# TASK
Your answer should be an exact copy of the lines from the one holding "Click Chernobyl Chuck's Stratios ship icon" to the end of the material below, pictures left out.

□ □ □ □

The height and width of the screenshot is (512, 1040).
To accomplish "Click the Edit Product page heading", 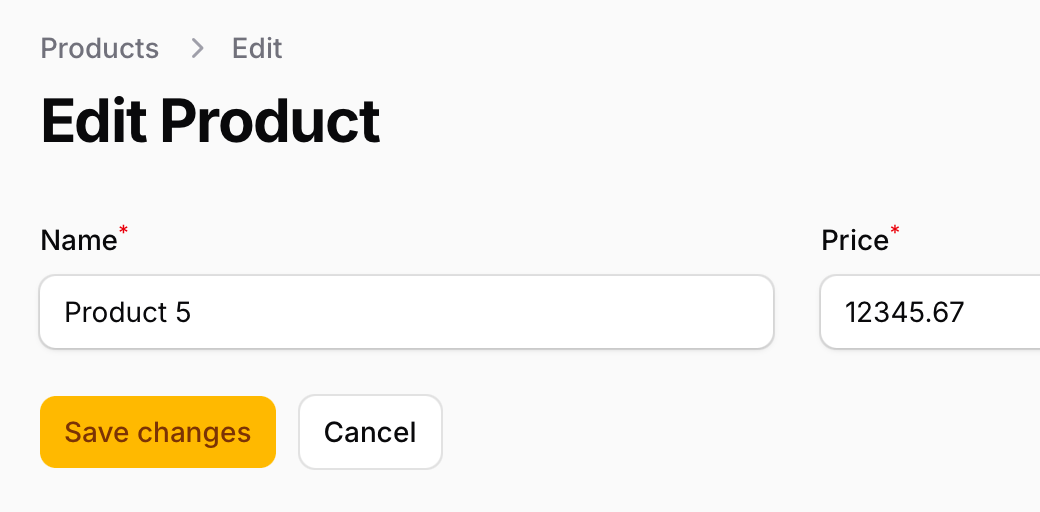I will 210,121.
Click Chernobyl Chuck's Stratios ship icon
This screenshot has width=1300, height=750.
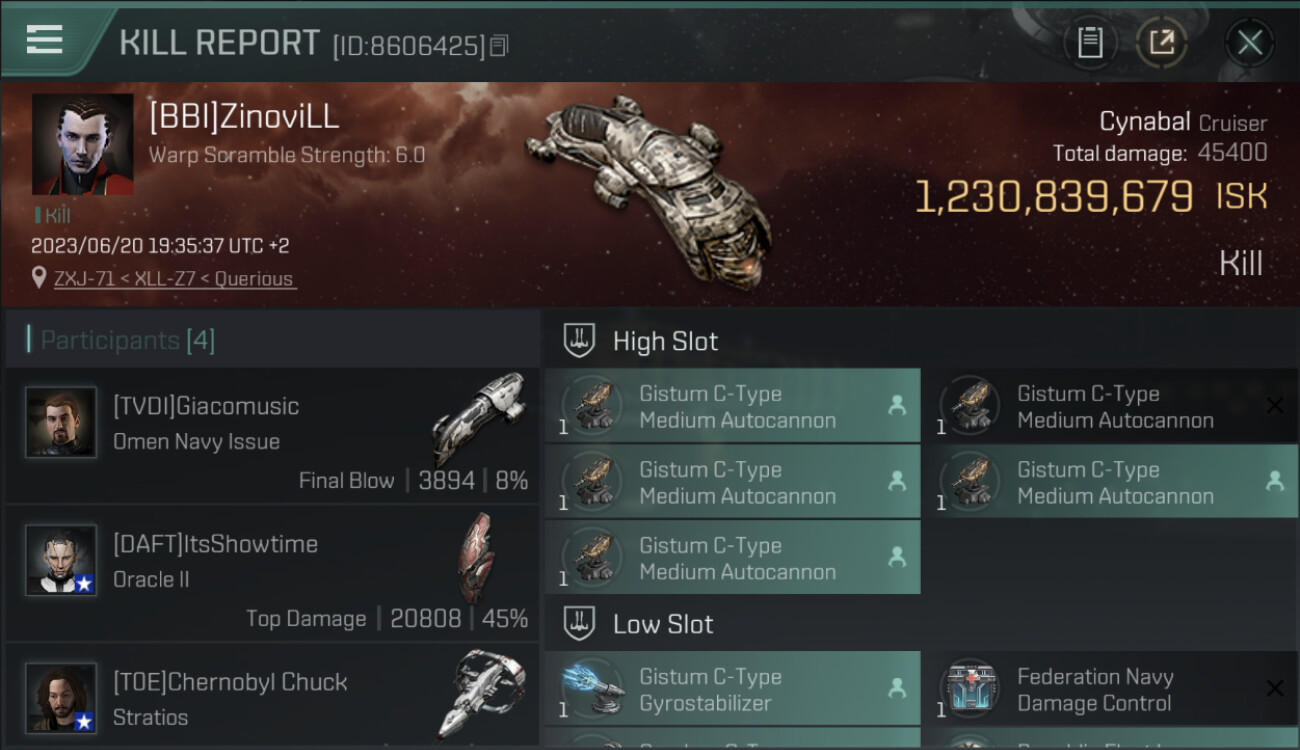[481, 694]
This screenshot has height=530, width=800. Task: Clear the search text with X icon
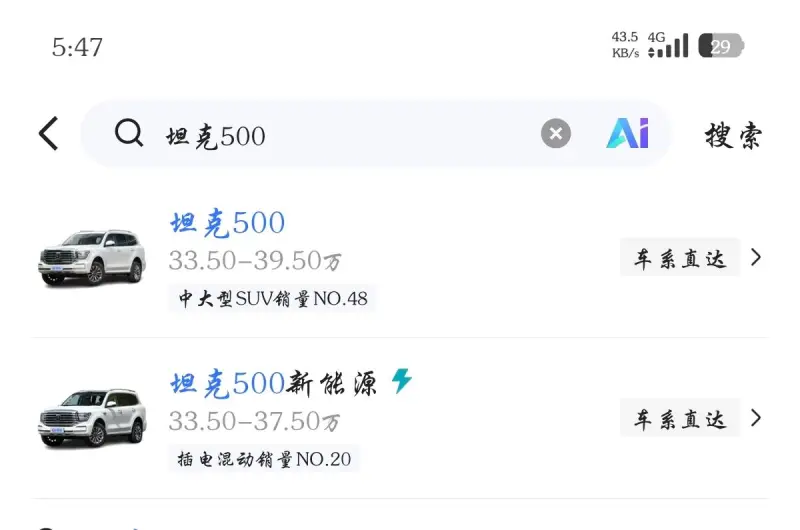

□ □ □ □

# RESPONSE TO THE TASK
Click Chernobyl Chuck's Stratios ship icon
This screenshot has width=1300, height=750.
[481, 694]
This screenshot has height=530, width=800. Task: Clear the search text with X icon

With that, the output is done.